America’s economy is the pride of it’s people, the envy of it’s enemies and fuels it’s citizens domestic dreams. Little can be contested in the statement that the American economy has developed a previously unknown wealth, and the same goes for the assertion that this novel wealth has been inequitably allocated amongst a select few. Recent years have seen a sharp increase in this trend. Voices the world over have attributed this shift, partially or fully, to the role of several factors: systemic social conditions impacting class ascension, the rise of outsourcing and automation fuelling a global spread of employment previously reserved for American talents, and the inherent greed of corporations. All are valid points. But what is often overlooked is a theory that can be offer insight by examining a question with a wider perspective: what exactly is an economy, and how does the make-up of a specific economy impact who benefits from what?
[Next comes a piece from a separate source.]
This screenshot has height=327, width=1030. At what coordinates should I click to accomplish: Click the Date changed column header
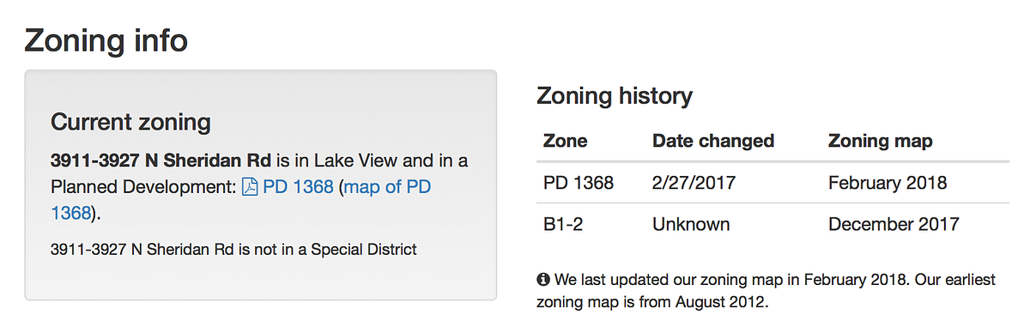pos(713,141)
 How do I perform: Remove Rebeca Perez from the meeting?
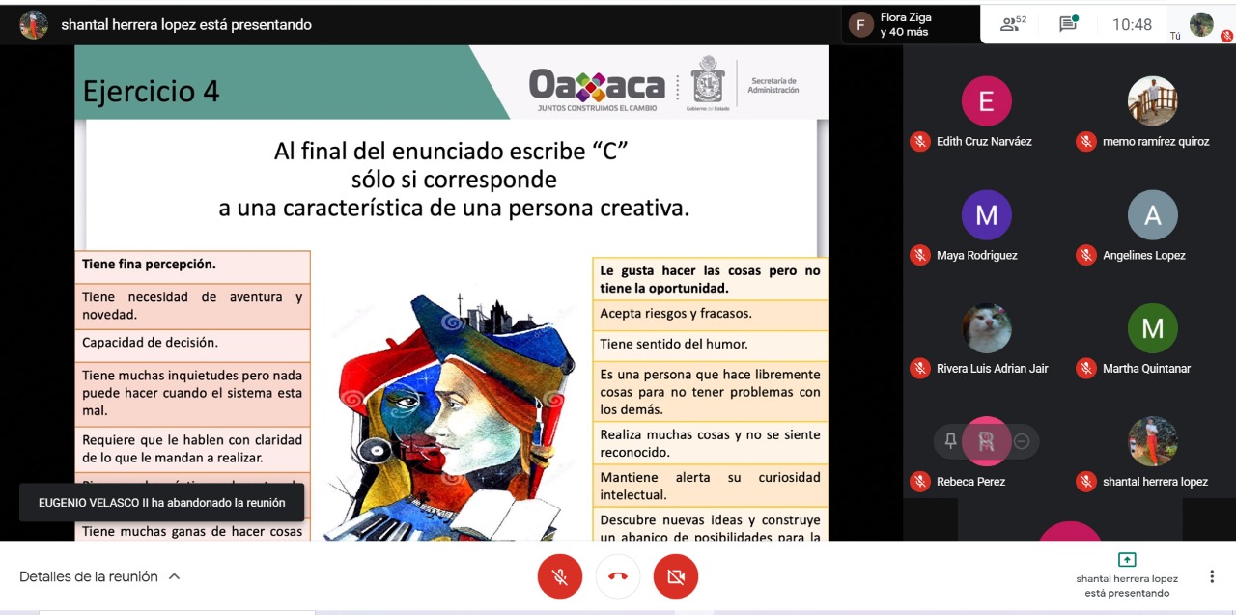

At it’s core, an economy is a system of exchange and valuation active within a set region or jurisdiction. This definition bears importance when considering how the make up of an economy (the base components that are valued and exchanged within an economic system) impacts how the value created through it is generated and distributed. An economy made up of a two types of goods, as anyone who has taken Economics 101 can attest, will directly enrich those parties selling goods for a higher price than they are purchased. An example is if the entire economy of a deserted island with two inhabitants were made up of coconuts and fish, with 1 fish being worth 4 coconuts (it being much trickier to trap a fish in a net than a coconut). If one party collects only 3 coconuts, the other has 10 fish, and there is no knife vendor in our economy, the ability of the coconut holding party to participate within the formal economic system is limited. This is because they cannot participate with their current earnings, and have no opportunity to do so unless they find more coconuts. As it would be for any additional third party who landed on the island and possessed neither good necessary to exchange for the other, forcing them to subsist off of seaweed and sand. This economy, through a lack of effective design and high levels of concentration, has created an environment where wealth is concentrated, and others lack the means to fully participate and receive set market value for their work.
This example, although notably exaggerated, serves to illustrate a broader point: the degree of concentration within an economy impacts the distribution of it’s returns to market participants, as does the valuation of goods. This can be directly seen in an economic system only slightly more complex than the island: the American financial sector. As New Deal regulations imposed on the financial sector were slowly dismantled following the 1970s, the sector within the United States grew from contributing 10% to overall GDP in 1970 to 20% by 2010. This shift denotes a notable concentration. Within this 40 year time period, the manufacturing industry’s share of GDP contributions fell from 30% to 10%. This trend was noted repeatedly by onlookers throughout the 1980s and 1990s, but was not formally identified until 2005 as financialization, a term used to denote the accumulation of profit through primarily financial channels instead of trade or commodity production. Supporters of this argument (who often misrefer to the trend as “post-industrialism”) point to indicators: the role of portfolio income as a percentage contribution to corporate incomes has drastically increased since 1950 and the growing percentage of profits generated in financial sectors of the economy versus non-financial sectors has equally increased.
It is important to note that structural shifts within a economy towards greater service-dependence for growth are normal and natural elements of development. Rostow’s 5 Stages of economic growth model highlights that all economies move from traditional subsistence-basis to the eras of mass consumption and sophistication. This issue here lies not in the transition towards a higher service base, but rather the concentration that accompanied this shift within the US economy. The increased wealth brought by financialization has been concentrated in the hands of those who work within the sector. Given that the field requires a skilled and highly educated labour force, it can be safely assumed that the majority of wealth generated by this sector’s growth has not been equitably distributed amongst the traditional American labour force.
This is not merely a problem for farmers in the American heartland – the world should worry. Unlike the commodities sector, financial sectors do not generate value through product creation or provision – rather, value is derived from the current value of already existing goods. This leads to wealth for some and higher prices for all. When executed at scale, issues can befall the populous from financial sector mismanagement, with the Great Recession serving as a recent example. And with the American dollar serving as the global reserve currency, interest rate raises within the Fed have much more of an impact upon global financial flows when the financial sector is relied upon as a growth engine. This will only exacerbate the risks to developing nations with high volumes of dollar denominated debts accrued, who may face periods of devastating turbulence in an increasingly volatile world.
Inequality within an economy is a tragic, but as of yet unresolved consequence of free market economics. Distribution of rents remains a key concern, and ideological divides exist within this debate that often temper our assessments of initial questions. But when considering economic design, from trading coconuts to commodities derivatives, it bears remembering that drivers within the system cannot fully be blamed for the design flaws within the system itself.